Anyway, awhile back I was tinkering with some "official" settings you get off one of those fancy digital theater forums and I was left utterly..... dissatisfied with the picture.

It just didn't pop like the show demo.
So I go into the demo picture built into the TV and of course I'm immediately floored. Crisp, sharp, the colors are popping ...the picture looks absolutely unreal.

So how do I get that quality of picture at all times? Could that only be achieved with 4K HDR discs?

Calibrate me if old

Edit: fuck me the Mueller report dropped, this thread is going to die isn't it.
 

Darknight

"I'd buy that for a dollar!"
Member
Oct 25, 2017
22,806
TVs on display are set up to be with inaccurate torch mode to catch your attention. That's not how they should look when you calibrate it properly.
 

NSA

Avenger
Oct 27, 2017
3,892
You will be limited by what kind of content you feed into it. 4K UHD disks will be your best bet.. but even those depend on the film and how they're mastered.

There is some really good 4K content on YouTube, use the built in app or a console to stream it.. it's jawdropping (I had a JS9500 for a while).

Edit: Also what Darknight said.. the "POP" is usually not how movies are meant to be seen. But sometimes it does look more attractive, but the colors are all over the place.

Task material
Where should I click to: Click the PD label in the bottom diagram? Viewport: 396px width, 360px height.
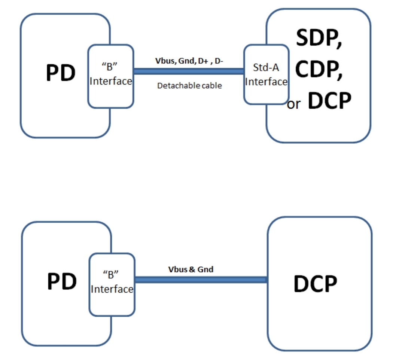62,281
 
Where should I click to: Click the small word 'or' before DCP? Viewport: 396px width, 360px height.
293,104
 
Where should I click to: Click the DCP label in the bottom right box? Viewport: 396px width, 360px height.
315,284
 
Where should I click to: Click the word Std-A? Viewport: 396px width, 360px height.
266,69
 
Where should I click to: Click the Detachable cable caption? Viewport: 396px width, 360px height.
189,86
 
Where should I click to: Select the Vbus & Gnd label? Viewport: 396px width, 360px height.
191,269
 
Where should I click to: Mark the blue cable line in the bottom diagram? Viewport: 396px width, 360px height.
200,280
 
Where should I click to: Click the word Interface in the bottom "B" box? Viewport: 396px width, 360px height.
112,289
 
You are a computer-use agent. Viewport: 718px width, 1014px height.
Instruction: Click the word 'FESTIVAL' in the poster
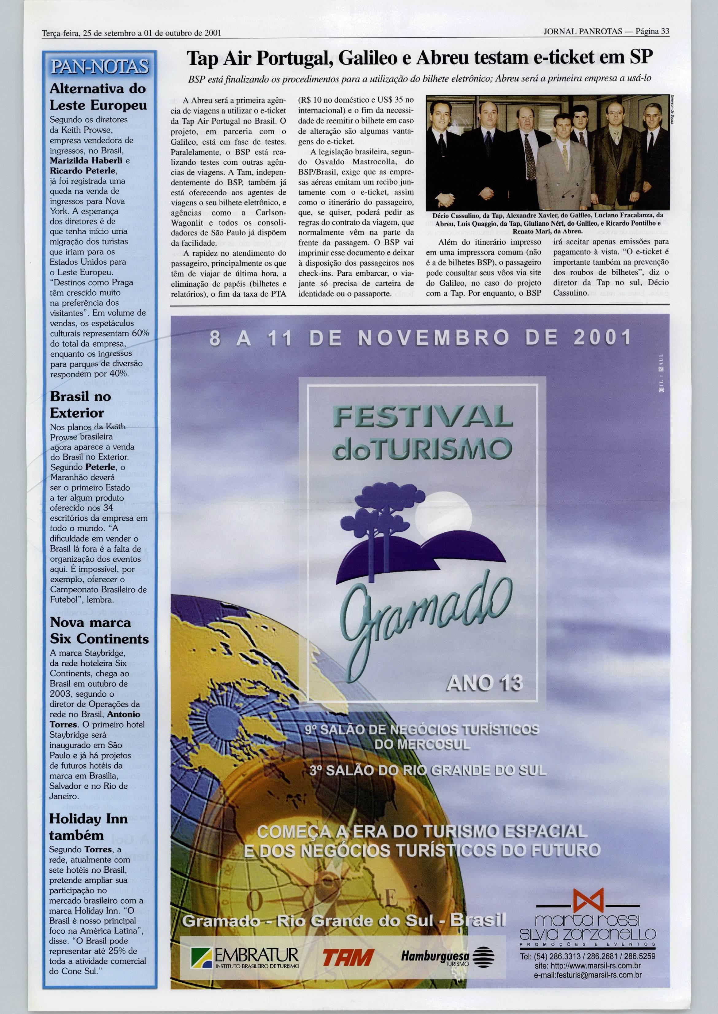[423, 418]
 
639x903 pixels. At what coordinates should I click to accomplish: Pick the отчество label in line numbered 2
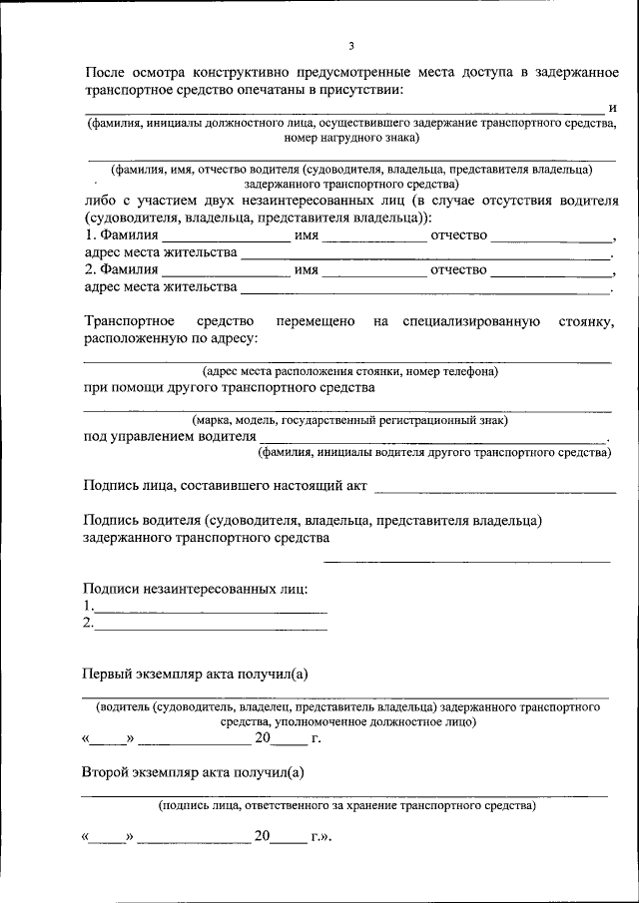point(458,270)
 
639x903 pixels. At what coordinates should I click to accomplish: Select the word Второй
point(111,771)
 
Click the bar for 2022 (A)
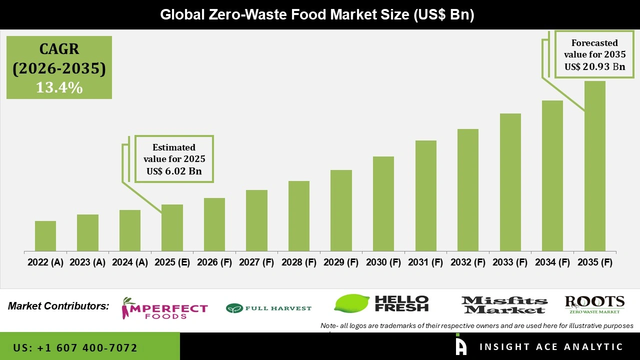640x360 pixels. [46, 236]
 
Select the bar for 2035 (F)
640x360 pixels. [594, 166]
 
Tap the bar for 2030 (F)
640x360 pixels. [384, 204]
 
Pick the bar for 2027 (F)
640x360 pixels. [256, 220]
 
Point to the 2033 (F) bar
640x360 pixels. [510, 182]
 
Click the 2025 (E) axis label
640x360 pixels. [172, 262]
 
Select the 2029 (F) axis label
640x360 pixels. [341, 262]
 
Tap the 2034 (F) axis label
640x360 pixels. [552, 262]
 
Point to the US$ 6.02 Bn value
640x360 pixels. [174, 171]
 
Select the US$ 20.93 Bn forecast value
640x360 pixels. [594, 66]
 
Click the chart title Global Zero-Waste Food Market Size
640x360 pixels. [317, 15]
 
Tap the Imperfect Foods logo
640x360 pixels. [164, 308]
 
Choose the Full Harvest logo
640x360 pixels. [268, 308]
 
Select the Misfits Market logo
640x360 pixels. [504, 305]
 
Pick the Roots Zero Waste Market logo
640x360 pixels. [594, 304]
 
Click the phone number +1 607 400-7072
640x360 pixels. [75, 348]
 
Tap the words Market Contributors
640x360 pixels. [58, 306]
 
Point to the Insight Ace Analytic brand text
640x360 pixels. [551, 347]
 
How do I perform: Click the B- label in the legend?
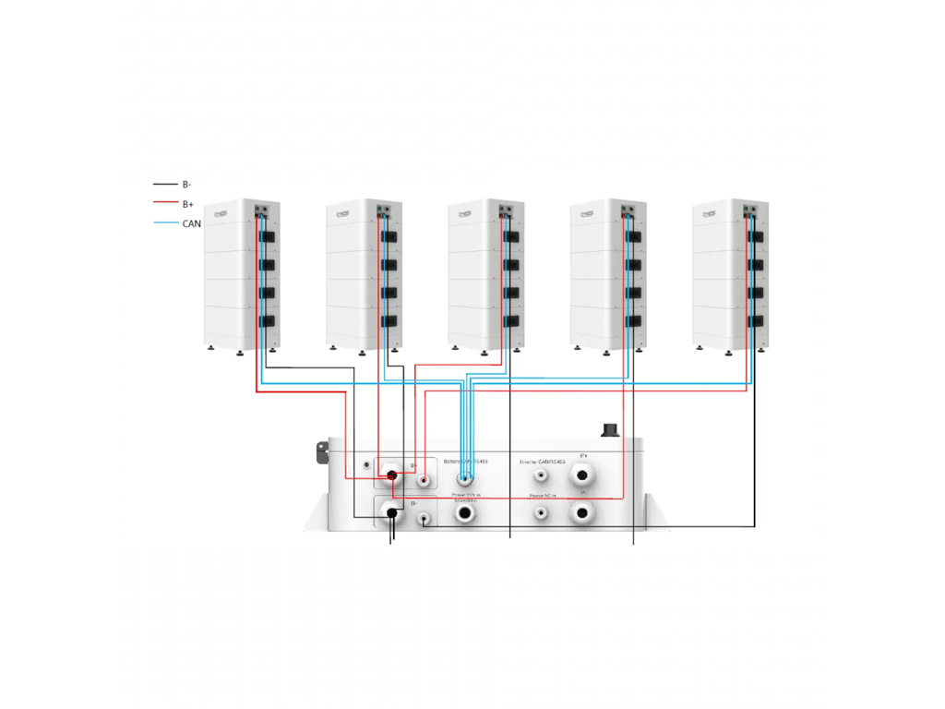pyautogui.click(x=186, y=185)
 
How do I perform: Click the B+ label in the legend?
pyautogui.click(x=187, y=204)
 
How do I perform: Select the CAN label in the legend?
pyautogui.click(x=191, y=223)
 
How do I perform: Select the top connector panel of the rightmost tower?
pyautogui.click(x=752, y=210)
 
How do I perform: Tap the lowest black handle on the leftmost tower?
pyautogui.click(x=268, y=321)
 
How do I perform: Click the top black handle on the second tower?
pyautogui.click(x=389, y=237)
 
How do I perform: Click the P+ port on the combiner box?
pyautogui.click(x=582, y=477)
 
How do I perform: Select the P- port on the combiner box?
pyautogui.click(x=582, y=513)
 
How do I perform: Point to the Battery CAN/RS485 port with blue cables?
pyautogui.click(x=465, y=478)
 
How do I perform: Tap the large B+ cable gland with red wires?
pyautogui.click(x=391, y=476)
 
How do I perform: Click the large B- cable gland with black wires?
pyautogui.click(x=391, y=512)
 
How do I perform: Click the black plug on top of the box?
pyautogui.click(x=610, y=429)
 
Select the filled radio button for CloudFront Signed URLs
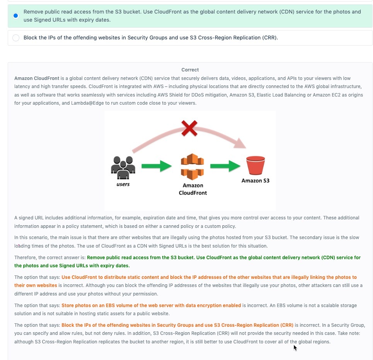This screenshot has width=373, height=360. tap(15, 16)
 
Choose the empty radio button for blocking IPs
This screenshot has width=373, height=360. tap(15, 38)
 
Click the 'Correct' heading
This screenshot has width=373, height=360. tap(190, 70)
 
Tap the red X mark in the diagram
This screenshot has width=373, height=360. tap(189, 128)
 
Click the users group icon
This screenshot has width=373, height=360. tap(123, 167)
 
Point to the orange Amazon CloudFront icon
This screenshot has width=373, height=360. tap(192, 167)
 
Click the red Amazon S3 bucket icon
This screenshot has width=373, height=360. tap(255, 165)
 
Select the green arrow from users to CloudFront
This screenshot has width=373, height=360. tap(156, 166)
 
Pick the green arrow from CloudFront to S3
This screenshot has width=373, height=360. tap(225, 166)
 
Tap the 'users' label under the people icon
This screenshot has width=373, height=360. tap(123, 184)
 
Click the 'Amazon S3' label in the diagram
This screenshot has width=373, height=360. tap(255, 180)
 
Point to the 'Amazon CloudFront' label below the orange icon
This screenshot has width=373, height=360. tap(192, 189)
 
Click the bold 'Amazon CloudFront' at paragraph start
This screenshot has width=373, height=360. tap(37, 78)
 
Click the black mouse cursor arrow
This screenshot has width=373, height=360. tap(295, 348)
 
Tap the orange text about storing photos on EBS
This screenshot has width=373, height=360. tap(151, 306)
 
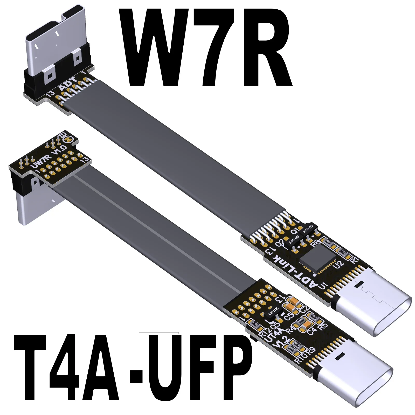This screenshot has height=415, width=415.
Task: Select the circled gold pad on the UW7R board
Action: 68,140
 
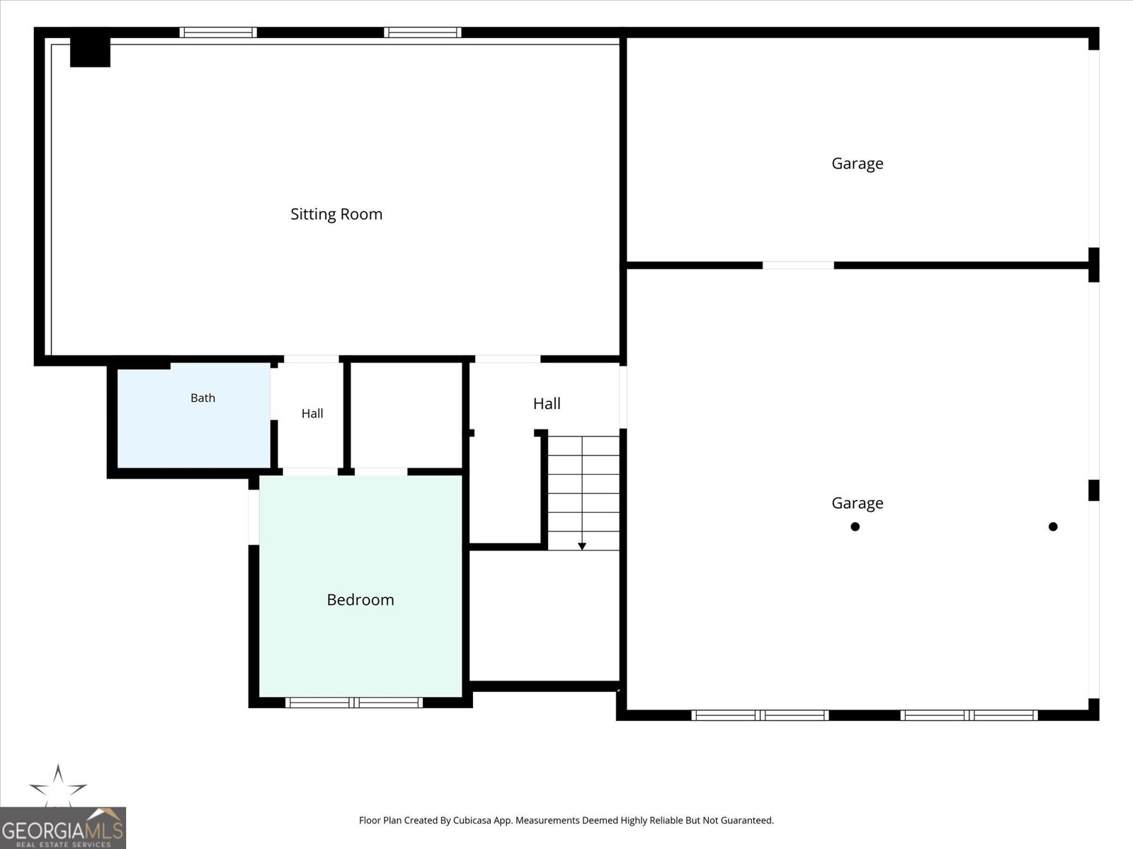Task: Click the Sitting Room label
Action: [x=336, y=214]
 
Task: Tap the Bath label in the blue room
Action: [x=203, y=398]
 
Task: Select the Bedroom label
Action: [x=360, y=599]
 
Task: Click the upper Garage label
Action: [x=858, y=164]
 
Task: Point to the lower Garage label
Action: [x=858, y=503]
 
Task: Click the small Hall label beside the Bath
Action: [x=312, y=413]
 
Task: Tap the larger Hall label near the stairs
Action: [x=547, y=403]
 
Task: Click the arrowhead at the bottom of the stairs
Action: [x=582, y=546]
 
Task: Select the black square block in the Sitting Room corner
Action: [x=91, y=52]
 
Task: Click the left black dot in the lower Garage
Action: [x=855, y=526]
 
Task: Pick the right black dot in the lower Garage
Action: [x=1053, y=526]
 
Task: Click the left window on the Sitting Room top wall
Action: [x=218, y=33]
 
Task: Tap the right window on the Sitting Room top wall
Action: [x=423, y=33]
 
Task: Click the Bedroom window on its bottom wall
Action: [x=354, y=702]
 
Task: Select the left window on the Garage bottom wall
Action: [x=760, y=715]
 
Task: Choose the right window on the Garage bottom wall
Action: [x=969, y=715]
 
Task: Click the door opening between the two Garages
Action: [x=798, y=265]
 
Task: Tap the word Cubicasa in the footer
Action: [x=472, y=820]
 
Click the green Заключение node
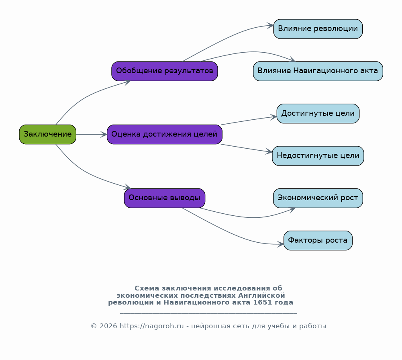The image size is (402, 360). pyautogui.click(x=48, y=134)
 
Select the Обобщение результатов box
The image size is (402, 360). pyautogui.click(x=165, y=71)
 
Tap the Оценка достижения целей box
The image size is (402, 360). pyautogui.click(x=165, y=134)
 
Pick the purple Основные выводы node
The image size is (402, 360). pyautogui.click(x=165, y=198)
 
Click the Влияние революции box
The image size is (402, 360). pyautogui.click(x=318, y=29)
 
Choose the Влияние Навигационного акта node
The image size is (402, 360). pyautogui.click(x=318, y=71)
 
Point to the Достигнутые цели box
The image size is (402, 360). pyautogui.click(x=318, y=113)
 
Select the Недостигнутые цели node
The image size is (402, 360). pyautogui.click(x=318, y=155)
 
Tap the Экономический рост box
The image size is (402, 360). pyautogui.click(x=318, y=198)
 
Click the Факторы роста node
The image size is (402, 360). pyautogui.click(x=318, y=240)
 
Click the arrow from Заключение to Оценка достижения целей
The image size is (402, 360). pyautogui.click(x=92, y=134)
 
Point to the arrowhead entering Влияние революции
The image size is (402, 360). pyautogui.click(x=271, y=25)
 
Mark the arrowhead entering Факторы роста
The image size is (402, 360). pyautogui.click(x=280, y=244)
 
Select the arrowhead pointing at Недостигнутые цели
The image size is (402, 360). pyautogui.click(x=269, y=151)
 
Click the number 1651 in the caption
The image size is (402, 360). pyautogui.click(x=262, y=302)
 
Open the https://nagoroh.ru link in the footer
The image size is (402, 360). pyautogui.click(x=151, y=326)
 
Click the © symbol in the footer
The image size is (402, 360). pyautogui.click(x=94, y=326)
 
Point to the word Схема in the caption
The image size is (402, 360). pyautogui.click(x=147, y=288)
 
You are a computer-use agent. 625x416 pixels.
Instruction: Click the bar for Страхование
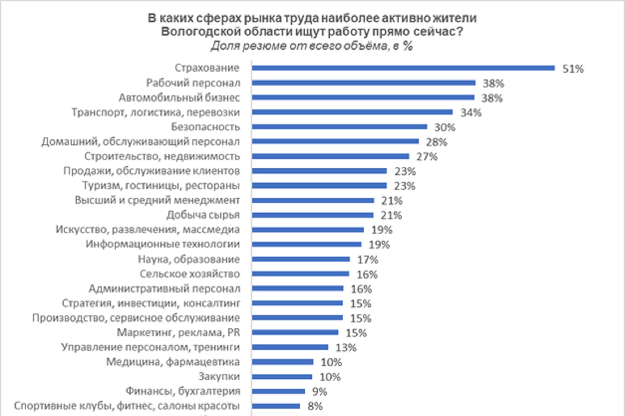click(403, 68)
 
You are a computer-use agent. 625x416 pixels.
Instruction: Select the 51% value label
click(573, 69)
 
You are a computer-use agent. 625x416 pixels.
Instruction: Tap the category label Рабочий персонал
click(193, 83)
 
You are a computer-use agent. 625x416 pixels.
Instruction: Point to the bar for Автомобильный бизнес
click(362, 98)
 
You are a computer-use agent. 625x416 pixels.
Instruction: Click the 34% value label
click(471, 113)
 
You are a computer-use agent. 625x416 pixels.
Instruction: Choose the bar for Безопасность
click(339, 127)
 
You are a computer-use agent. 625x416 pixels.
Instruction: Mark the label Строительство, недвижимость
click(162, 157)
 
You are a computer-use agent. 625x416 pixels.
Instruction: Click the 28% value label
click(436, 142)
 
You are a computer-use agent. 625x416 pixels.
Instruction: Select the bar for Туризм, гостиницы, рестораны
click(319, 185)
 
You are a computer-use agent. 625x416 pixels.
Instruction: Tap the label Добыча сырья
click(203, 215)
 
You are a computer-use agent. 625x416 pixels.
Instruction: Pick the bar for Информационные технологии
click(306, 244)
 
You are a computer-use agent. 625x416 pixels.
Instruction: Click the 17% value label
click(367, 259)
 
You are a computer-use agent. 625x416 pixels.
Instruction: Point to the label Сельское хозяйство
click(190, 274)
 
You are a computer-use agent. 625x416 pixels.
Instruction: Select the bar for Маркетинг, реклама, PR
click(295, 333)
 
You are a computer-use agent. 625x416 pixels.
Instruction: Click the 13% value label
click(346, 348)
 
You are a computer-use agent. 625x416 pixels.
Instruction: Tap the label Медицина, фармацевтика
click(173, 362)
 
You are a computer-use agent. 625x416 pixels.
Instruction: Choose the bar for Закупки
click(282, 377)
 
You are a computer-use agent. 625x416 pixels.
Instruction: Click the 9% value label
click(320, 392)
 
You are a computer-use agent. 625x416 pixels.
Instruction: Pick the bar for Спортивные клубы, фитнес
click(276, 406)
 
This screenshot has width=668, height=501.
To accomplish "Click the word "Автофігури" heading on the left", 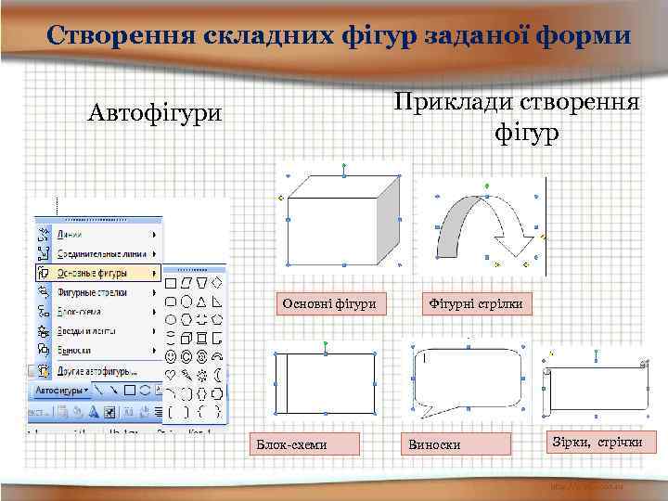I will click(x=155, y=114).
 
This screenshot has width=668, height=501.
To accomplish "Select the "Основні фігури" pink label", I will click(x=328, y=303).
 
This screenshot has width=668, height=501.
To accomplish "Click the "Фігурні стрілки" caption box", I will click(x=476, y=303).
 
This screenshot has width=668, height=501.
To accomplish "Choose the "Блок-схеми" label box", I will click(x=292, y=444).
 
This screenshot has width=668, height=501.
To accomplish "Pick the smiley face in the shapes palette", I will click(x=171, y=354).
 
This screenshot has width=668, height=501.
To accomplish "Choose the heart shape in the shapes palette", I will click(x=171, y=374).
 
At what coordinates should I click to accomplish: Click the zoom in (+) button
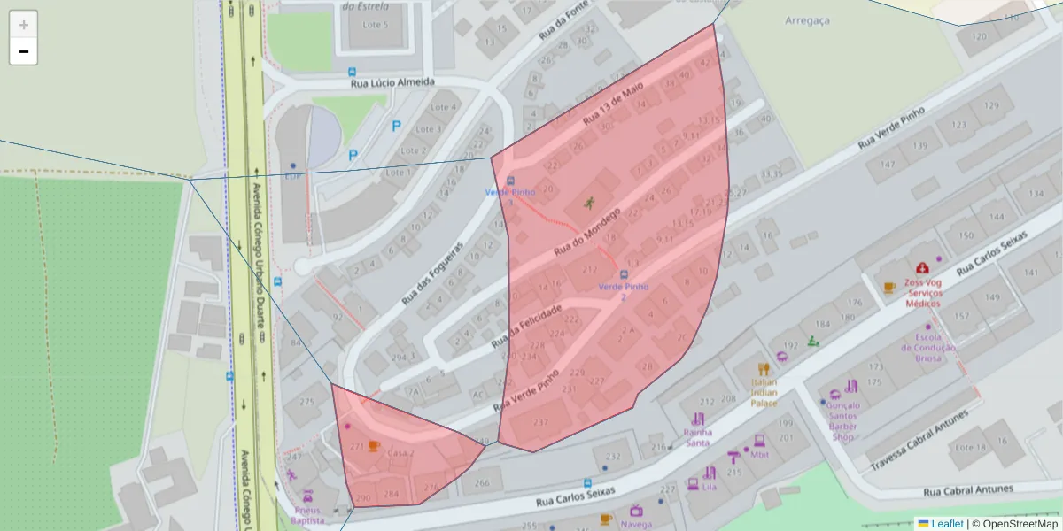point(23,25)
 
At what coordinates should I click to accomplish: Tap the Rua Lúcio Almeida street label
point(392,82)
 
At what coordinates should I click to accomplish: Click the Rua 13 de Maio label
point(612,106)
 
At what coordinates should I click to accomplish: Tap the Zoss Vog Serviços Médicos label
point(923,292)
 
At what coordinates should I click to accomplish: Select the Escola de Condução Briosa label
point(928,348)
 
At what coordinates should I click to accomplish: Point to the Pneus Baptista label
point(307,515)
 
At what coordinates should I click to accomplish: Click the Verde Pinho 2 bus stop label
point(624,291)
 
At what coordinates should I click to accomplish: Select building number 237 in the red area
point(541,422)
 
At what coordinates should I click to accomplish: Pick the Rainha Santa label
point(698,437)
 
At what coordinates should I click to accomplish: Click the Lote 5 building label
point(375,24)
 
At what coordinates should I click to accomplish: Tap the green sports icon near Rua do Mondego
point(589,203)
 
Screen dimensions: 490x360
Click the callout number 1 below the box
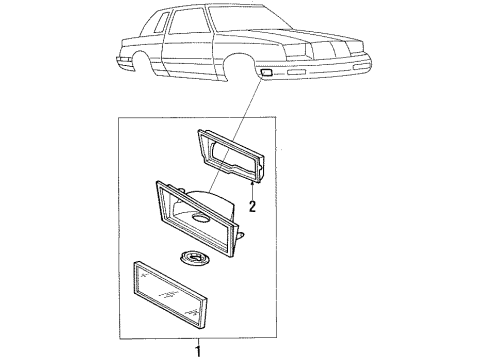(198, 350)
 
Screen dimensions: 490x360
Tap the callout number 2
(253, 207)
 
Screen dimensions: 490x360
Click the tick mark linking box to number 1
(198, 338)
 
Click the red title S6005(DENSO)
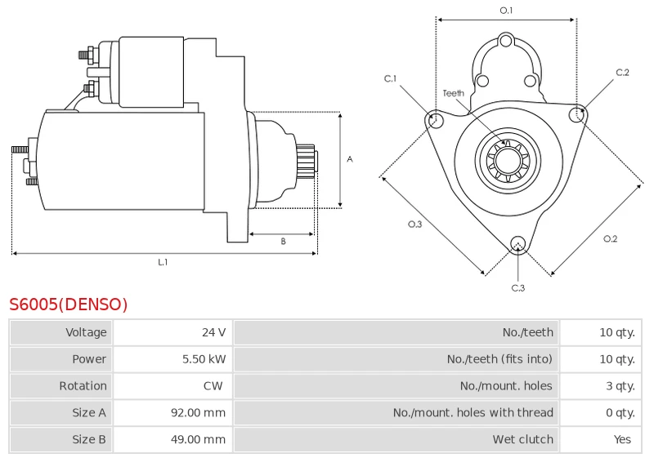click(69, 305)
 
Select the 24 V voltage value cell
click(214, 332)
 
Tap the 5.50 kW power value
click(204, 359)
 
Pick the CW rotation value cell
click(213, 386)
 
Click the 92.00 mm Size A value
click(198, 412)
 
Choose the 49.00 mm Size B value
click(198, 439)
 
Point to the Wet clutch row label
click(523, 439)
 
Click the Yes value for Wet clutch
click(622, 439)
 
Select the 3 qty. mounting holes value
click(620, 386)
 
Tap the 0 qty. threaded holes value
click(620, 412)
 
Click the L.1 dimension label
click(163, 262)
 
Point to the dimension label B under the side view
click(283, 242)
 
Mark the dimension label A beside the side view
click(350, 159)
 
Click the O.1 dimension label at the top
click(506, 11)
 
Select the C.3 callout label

To do
- A) Write out the part of the TV picture thread that begins at the words "It just didn't" and ends after the words "4K HDR discs?".
- B) Please repeat the entries word for word, beginning at the line that has "How do I perform: Click the top" and stopping after the line that has "pyautogui.click(x=465, y=478)".

Expected responses
- A)
It just didn't pop like the show demo.
So I go into the demo picture built into the TV and of course I'm immediately floored. Crisp, sharp, the colors are popping ...the picture looks absolutely unreal.

So how do I get that quality of picture at all times? Could that only be achieved with 4K HDR discs?

- B)
How do I perform: Click the top black handle on the second tower?
pyautogui.click(x=389, y=237)
 
How do I perform: Click the P+ port on the combiner box?
pyautogui.click(x=582, y=477)
 
How do I perform: Select the P- port on the combiner box?
pyautogui.click(x=582, y=513)
 
How do I perform: Point to the Battery CAN/RS485 port with blue cables?
pyautogui.click(x=465, y=478)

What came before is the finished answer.